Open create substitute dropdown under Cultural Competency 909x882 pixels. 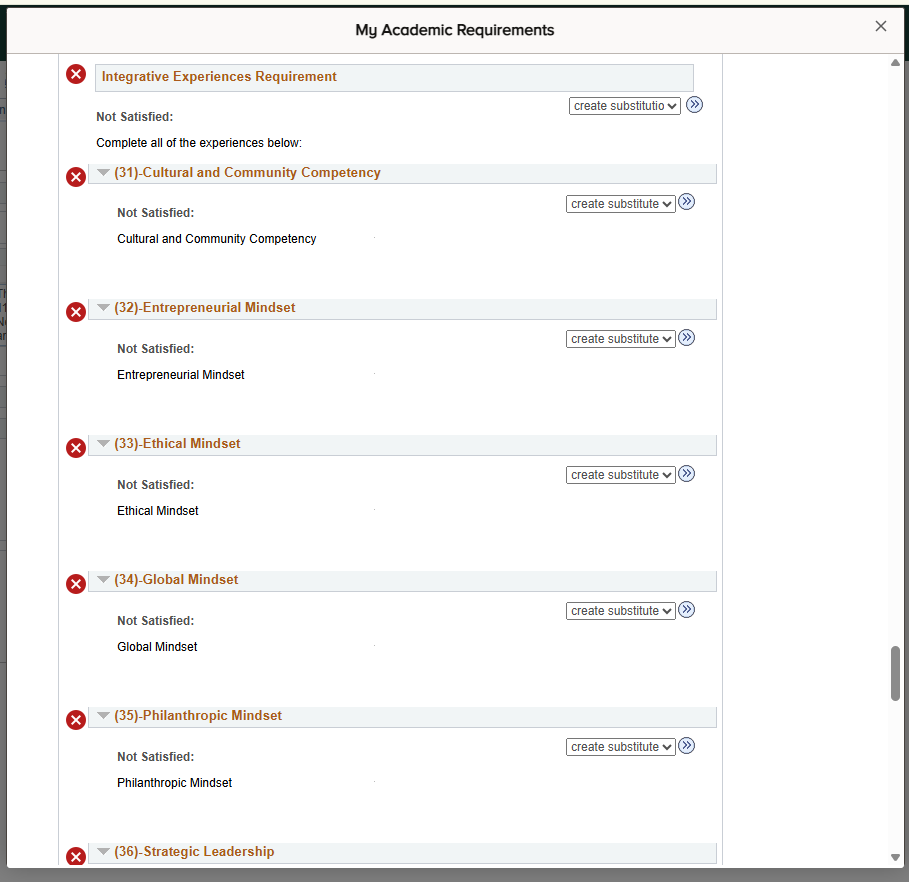pyautogui.click(x=620, y=204)
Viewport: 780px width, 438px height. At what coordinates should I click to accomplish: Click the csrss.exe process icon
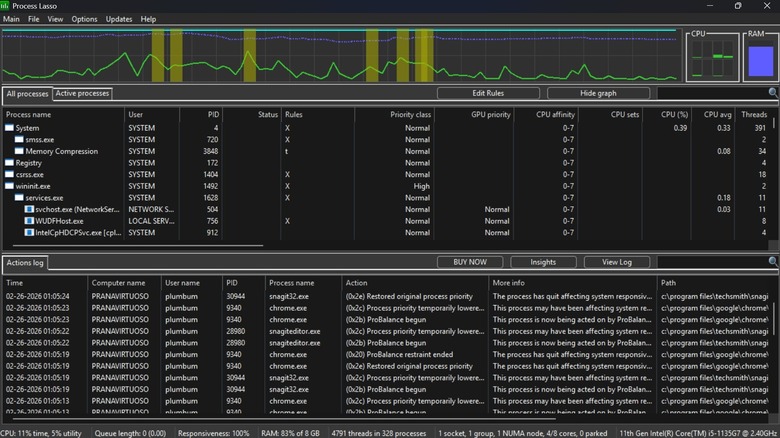tap(10, 174)
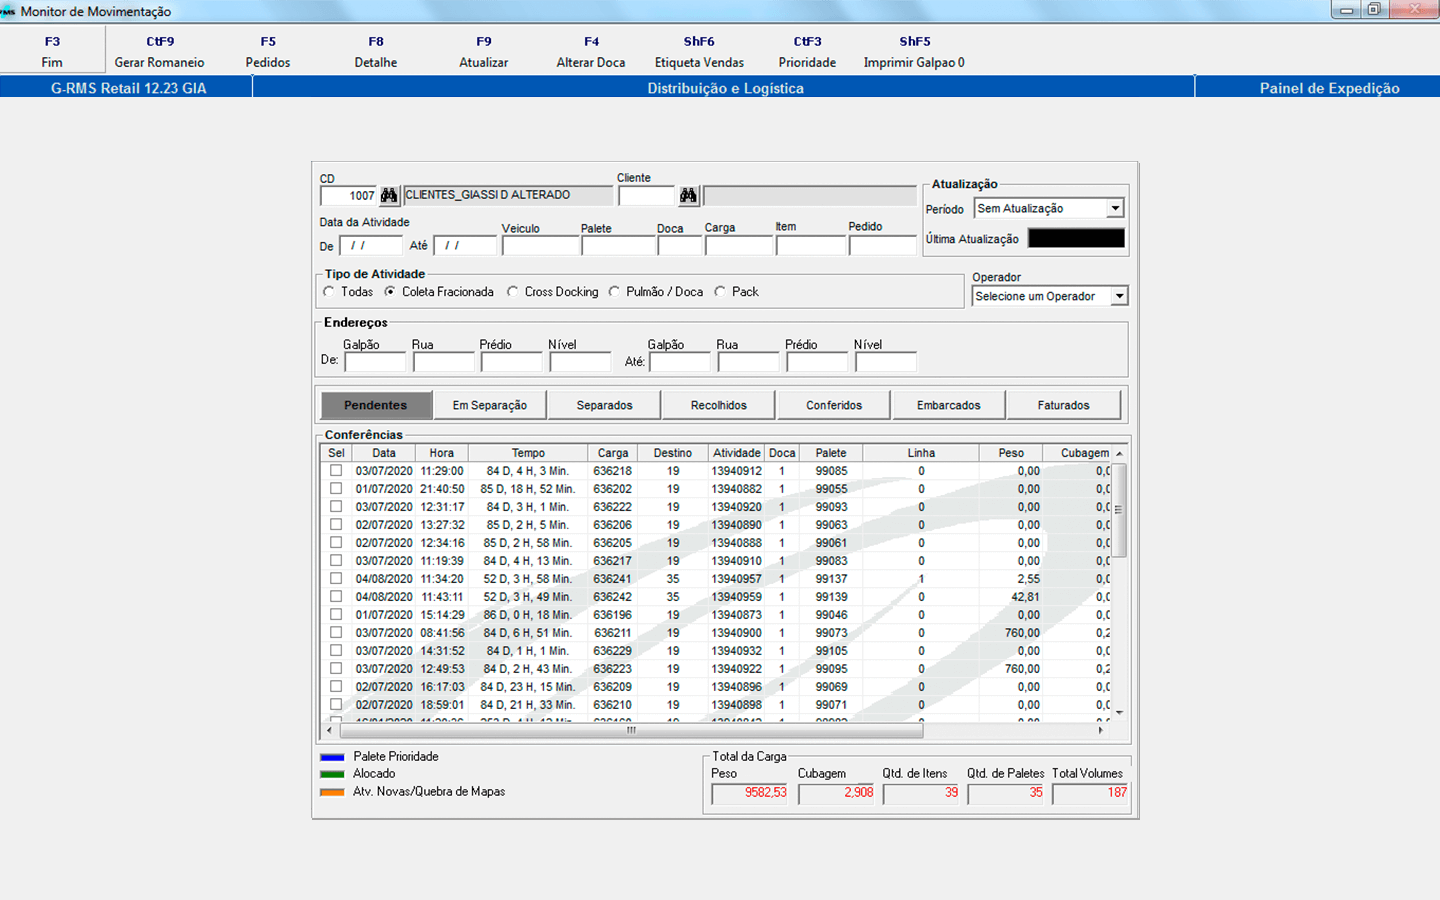Select the Cross Docking radio option

click(x=513, y=292)
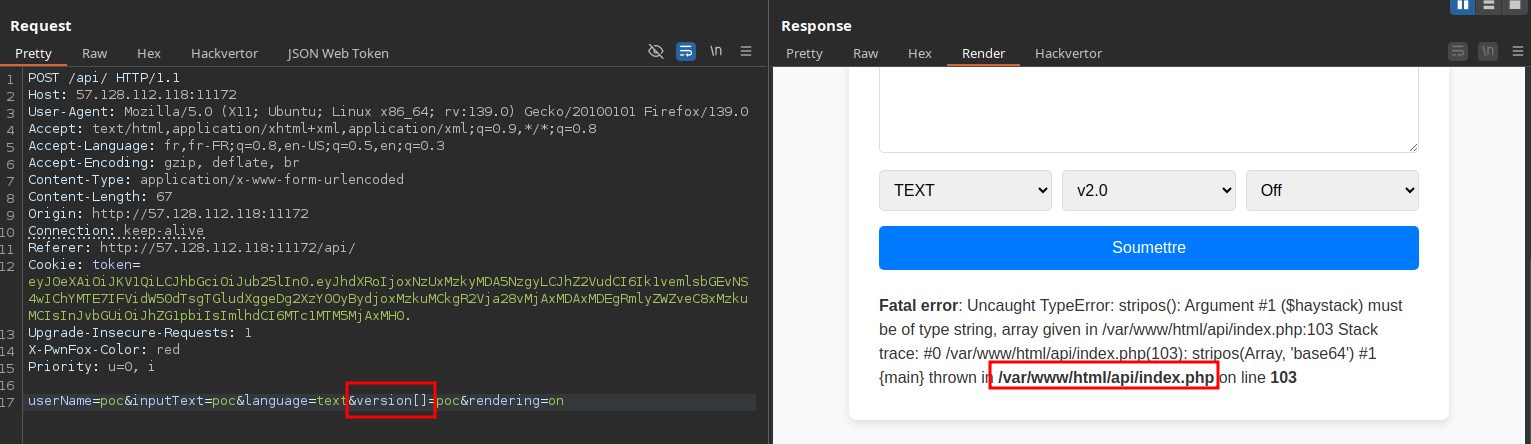
Task: Open the v2.0 version dropdown
Action: [1148, 190]
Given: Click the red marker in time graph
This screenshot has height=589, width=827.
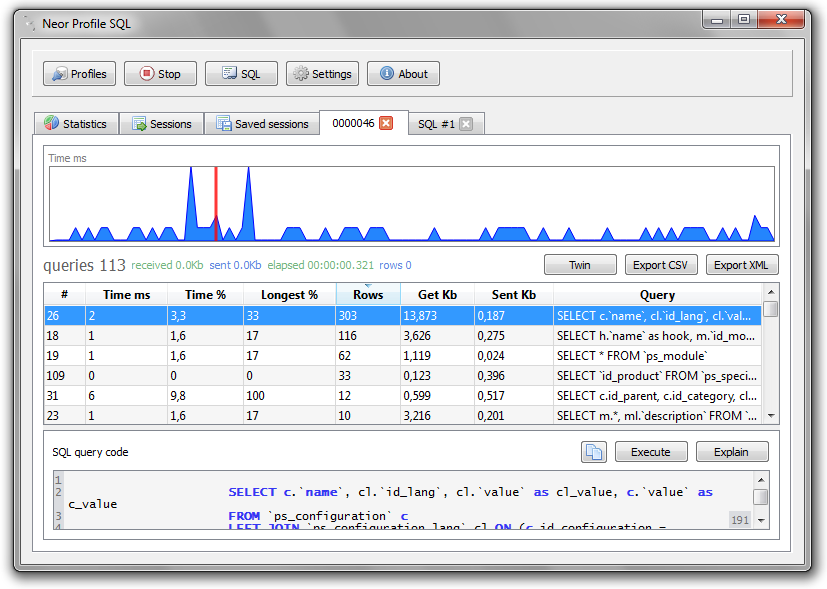Looking at the screenshot, I should [x=216, y=204].
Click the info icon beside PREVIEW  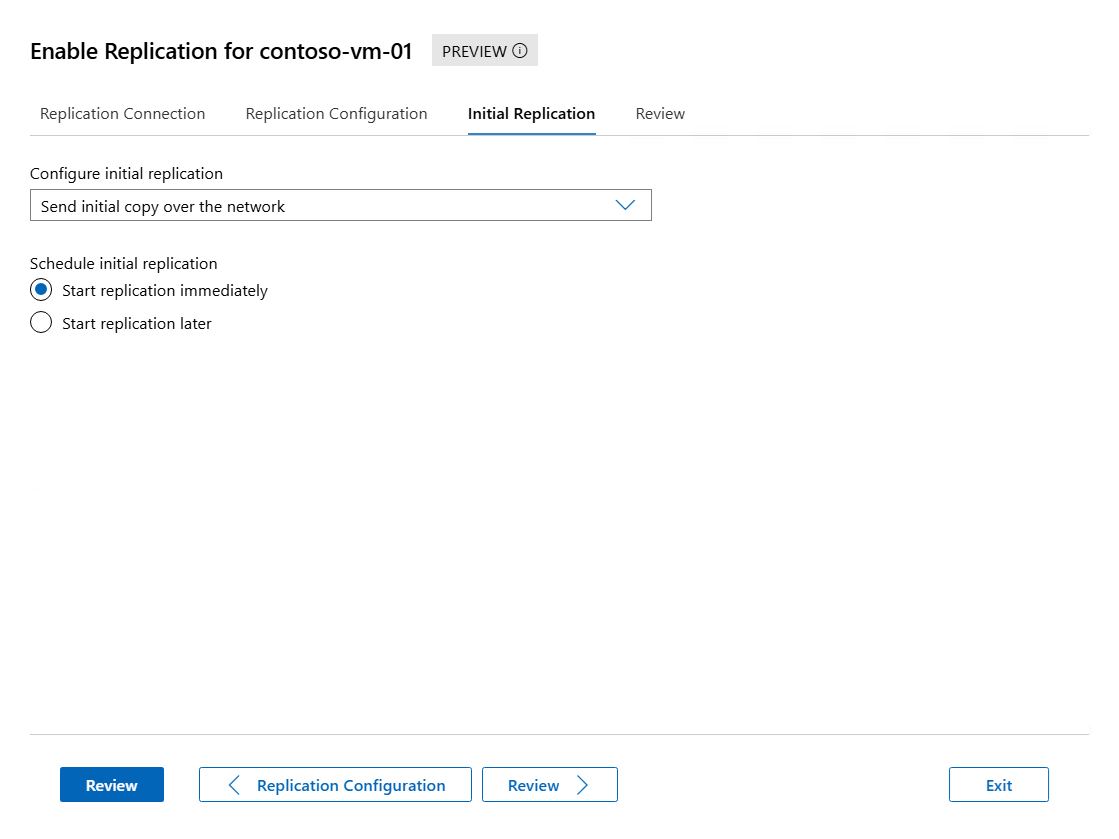pyautogui.click(x=520, y=51)
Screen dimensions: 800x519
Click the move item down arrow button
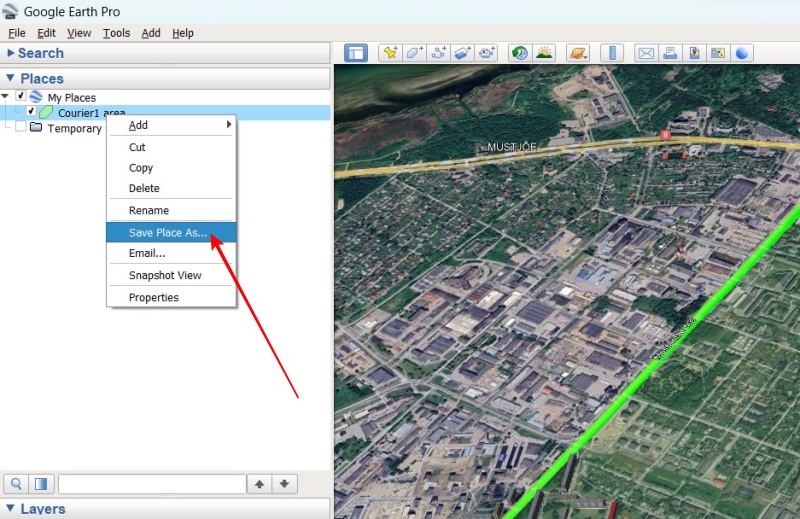[285, 484]
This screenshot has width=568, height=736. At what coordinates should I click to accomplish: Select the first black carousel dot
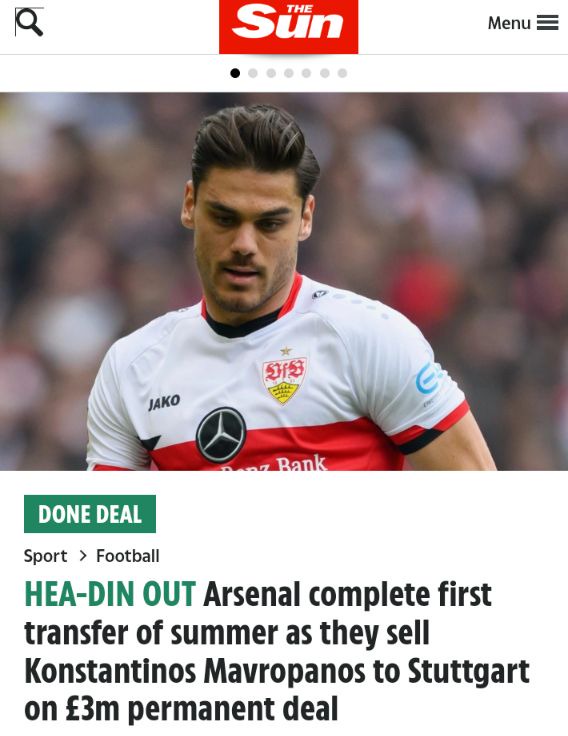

+-------+

● WORK ORDER
All that is needed is an exact copy of the lines from the line with "Screen dimensions: 800x519" through the end of the listing, both ends included, with no pictures.

● WRITTEN SOLUTION
Screen dimensions: 800x519
Click the move item down arrow button
[285, 484]
This screenshot has width=568, height=736. At what coordinates should I click to accomplish: Select the first black carousel dot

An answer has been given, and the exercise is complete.